*WORK REQUEST*
Begin with the line containing "Open the hamburger sidebar menu" and copy each line exactly through the last line of the entries, inclusive.

Collected data entries:

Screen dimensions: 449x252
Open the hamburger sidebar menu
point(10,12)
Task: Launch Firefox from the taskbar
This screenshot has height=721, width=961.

*THE ANSWER*
Open the hamburger sidebar menu
point(10,12)
Task: Launch Firefox from the taskbar
This screenshot has height=721, width=961.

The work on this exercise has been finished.